*Work to be completed*:
Copy out, from the data below, each line in which the word "give" occurs.

Collected data:
======
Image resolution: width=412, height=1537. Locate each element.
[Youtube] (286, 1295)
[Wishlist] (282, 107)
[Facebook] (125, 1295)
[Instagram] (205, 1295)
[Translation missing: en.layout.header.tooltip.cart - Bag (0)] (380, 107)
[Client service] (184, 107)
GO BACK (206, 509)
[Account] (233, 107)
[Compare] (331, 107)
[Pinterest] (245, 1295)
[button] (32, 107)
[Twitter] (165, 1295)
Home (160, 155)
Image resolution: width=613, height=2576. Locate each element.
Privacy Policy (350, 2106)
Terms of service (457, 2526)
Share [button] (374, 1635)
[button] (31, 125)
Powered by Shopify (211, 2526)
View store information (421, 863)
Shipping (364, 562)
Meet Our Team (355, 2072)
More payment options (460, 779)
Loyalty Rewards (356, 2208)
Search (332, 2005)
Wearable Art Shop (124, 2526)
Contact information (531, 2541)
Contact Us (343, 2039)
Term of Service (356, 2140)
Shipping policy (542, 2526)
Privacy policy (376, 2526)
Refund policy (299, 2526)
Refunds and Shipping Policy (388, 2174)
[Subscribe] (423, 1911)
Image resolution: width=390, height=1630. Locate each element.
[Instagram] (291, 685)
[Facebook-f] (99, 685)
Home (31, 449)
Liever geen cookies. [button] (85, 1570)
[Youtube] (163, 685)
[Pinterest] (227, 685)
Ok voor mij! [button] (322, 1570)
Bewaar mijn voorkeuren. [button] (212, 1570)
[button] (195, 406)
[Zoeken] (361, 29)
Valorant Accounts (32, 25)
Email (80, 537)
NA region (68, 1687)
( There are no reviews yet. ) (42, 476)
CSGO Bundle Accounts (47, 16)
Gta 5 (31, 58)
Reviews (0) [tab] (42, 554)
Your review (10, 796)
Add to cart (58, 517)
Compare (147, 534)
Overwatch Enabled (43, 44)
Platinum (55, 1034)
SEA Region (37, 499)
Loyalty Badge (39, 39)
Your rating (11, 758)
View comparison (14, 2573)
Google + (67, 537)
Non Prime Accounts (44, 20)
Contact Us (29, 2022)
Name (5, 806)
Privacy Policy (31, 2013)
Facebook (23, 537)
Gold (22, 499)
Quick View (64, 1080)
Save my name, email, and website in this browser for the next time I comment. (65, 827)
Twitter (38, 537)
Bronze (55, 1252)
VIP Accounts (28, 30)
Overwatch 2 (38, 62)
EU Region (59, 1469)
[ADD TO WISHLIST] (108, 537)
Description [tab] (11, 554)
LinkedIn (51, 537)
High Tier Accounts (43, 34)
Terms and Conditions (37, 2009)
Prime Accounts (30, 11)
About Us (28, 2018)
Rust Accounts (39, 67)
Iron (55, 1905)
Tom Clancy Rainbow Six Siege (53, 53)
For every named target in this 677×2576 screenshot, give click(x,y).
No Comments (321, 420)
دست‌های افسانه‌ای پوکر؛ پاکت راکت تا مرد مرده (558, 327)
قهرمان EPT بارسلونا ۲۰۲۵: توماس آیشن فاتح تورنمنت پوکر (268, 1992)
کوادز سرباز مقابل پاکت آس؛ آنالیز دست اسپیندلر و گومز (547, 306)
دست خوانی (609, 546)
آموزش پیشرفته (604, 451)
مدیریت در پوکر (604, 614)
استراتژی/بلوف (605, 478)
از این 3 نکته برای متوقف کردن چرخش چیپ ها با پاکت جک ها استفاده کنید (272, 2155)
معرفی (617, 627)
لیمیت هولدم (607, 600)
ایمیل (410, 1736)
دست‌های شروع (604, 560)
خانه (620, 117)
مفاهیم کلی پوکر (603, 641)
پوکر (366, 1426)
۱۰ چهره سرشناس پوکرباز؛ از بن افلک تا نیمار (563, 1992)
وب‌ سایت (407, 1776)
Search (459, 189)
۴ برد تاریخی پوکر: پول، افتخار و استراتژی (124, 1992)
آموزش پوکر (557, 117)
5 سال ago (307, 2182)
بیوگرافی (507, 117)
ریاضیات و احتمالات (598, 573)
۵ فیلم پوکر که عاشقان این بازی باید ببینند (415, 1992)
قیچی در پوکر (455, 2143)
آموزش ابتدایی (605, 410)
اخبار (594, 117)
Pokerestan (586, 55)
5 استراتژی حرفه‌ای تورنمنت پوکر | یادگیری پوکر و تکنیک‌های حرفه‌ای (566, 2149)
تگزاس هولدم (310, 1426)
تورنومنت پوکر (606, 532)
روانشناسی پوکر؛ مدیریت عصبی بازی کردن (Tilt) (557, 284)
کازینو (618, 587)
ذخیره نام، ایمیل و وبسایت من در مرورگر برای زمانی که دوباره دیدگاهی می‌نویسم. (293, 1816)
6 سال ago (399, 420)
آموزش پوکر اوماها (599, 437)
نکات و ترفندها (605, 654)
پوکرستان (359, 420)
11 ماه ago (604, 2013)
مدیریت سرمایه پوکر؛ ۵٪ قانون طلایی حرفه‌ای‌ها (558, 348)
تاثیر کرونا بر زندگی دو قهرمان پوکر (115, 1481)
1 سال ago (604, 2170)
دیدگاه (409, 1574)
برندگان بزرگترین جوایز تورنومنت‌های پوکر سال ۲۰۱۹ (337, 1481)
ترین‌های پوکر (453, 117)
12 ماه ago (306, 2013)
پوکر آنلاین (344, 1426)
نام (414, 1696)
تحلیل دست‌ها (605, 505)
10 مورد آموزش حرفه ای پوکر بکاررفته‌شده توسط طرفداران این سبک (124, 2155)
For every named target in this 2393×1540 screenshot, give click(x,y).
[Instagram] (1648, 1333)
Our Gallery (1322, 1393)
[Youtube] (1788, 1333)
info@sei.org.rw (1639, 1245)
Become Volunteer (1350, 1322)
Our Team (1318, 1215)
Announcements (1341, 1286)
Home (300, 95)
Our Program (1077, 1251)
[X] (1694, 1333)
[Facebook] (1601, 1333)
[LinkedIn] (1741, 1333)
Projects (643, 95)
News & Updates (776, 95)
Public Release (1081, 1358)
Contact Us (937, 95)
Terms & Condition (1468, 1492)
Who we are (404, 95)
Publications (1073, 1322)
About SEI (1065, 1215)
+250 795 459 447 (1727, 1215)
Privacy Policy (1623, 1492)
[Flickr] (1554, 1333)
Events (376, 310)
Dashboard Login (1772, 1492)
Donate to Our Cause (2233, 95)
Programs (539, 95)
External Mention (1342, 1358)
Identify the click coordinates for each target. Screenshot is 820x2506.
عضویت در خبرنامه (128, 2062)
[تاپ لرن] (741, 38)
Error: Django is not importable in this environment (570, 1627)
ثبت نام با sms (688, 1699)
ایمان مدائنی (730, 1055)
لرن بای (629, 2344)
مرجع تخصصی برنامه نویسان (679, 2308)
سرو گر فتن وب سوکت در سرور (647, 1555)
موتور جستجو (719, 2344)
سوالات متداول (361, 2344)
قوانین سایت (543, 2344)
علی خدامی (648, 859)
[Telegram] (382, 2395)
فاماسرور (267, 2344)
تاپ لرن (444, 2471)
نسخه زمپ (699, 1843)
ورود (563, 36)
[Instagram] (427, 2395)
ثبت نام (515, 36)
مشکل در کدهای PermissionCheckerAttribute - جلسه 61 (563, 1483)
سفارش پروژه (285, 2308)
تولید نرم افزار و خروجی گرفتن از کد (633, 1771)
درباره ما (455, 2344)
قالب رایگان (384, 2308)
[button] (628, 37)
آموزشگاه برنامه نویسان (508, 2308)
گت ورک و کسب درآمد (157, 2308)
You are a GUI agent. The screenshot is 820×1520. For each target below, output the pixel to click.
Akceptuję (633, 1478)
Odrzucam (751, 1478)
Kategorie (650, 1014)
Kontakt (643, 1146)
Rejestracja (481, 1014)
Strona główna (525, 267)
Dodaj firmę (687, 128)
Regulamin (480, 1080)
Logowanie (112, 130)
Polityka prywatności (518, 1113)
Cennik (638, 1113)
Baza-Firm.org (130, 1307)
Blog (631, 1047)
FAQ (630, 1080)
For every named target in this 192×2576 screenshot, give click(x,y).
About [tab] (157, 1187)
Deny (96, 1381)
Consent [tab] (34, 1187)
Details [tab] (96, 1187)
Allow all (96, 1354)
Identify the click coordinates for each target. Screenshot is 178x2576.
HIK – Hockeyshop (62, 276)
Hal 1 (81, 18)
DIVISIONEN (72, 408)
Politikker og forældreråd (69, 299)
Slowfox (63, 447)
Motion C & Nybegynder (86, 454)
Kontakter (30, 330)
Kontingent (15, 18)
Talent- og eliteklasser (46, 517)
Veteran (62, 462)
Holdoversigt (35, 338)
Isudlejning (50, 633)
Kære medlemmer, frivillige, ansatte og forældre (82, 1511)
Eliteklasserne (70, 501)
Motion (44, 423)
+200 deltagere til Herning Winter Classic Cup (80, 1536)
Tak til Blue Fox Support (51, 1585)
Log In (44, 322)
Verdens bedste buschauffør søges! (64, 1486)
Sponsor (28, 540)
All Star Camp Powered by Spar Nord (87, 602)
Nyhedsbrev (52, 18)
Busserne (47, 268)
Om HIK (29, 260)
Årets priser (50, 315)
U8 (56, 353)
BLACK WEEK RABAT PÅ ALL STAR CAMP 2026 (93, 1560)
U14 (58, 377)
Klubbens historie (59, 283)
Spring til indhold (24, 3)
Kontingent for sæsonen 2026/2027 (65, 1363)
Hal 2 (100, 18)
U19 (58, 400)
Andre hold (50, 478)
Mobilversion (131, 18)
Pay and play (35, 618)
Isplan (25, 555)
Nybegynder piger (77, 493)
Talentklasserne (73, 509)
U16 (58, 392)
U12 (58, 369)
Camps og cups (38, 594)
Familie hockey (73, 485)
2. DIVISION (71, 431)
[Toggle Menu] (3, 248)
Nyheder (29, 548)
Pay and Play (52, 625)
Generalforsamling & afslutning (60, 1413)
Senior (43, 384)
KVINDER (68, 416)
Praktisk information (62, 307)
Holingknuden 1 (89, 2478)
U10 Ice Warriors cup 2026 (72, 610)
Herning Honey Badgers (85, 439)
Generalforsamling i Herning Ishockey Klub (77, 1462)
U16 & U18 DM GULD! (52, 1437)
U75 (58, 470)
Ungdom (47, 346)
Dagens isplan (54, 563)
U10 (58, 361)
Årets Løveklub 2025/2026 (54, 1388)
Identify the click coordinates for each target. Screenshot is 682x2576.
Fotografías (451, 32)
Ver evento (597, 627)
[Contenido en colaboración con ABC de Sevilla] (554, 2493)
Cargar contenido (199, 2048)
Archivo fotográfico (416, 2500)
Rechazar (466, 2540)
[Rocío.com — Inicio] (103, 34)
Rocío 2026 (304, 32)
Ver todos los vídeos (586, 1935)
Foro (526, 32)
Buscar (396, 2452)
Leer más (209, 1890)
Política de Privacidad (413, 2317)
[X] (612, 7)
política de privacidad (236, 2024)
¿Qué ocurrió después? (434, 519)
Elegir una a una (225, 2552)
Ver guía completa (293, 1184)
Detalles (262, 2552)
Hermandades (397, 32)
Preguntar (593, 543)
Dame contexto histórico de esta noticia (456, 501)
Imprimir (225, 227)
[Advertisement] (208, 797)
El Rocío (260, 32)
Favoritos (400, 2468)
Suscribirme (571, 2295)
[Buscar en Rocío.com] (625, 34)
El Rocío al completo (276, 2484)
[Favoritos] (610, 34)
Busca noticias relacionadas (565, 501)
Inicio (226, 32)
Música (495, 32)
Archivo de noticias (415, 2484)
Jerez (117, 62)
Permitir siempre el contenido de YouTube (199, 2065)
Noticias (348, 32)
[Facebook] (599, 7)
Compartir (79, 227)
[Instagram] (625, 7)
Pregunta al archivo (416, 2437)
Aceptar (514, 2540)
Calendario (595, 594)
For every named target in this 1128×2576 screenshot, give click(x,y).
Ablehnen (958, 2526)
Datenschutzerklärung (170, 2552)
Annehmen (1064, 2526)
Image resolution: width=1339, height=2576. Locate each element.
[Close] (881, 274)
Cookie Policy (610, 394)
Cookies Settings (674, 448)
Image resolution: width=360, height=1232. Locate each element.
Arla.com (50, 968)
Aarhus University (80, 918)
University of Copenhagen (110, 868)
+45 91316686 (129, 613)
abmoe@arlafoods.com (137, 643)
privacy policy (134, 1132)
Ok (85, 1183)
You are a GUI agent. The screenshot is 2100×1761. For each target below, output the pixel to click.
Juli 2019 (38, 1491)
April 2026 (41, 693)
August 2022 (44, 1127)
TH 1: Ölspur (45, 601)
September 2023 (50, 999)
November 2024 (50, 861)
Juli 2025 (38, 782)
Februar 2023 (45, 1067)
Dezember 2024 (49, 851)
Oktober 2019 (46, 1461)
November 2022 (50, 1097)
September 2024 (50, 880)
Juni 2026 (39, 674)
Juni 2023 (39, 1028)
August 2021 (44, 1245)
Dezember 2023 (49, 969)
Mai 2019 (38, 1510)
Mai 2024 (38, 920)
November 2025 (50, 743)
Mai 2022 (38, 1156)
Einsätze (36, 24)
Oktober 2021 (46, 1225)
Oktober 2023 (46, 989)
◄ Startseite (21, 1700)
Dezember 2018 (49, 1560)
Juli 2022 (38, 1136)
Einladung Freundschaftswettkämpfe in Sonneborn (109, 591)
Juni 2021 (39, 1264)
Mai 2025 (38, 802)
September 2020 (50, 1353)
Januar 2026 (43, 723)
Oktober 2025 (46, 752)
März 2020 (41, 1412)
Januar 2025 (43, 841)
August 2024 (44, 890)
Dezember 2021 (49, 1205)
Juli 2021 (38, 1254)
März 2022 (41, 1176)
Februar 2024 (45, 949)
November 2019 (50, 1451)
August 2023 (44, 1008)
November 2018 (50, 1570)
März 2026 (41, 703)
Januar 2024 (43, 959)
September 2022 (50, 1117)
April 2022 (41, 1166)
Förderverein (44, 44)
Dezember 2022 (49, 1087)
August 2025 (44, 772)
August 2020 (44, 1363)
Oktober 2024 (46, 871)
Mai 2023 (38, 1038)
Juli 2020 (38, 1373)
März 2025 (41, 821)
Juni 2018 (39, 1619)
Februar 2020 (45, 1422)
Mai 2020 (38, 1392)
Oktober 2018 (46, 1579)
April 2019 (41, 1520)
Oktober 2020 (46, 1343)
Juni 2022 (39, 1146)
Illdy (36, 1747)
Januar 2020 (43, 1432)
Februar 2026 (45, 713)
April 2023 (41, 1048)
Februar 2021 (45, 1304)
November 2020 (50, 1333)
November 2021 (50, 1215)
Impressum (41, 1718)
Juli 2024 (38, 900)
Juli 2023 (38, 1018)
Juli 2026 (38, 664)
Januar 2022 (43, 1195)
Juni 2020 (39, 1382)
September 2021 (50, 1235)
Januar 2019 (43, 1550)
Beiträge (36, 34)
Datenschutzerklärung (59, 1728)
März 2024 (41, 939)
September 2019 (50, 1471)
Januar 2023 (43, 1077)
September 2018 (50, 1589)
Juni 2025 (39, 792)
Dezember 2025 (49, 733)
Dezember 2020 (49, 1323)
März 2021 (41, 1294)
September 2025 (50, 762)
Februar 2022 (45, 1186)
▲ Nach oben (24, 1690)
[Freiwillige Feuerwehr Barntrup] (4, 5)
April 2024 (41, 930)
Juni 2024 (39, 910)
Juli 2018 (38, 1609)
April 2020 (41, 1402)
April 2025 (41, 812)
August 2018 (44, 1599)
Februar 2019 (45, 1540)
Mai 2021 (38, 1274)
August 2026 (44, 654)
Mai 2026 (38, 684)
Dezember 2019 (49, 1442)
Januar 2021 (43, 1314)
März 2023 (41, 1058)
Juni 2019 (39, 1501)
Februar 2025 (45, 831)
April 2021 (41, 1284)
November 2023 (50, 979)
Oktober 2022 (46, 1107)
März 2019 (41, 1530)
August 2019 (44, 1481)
======
*Written answer*:
For every named target in this 677×2576 screenshot, give click(x,y).
For every named target in this 2393×1540 screenshot, give click(x,y).
For every named target in this 192×2576 screenshot, give click(x,y).
For every named target in this 1128×2576 screenshot, give click(x,y).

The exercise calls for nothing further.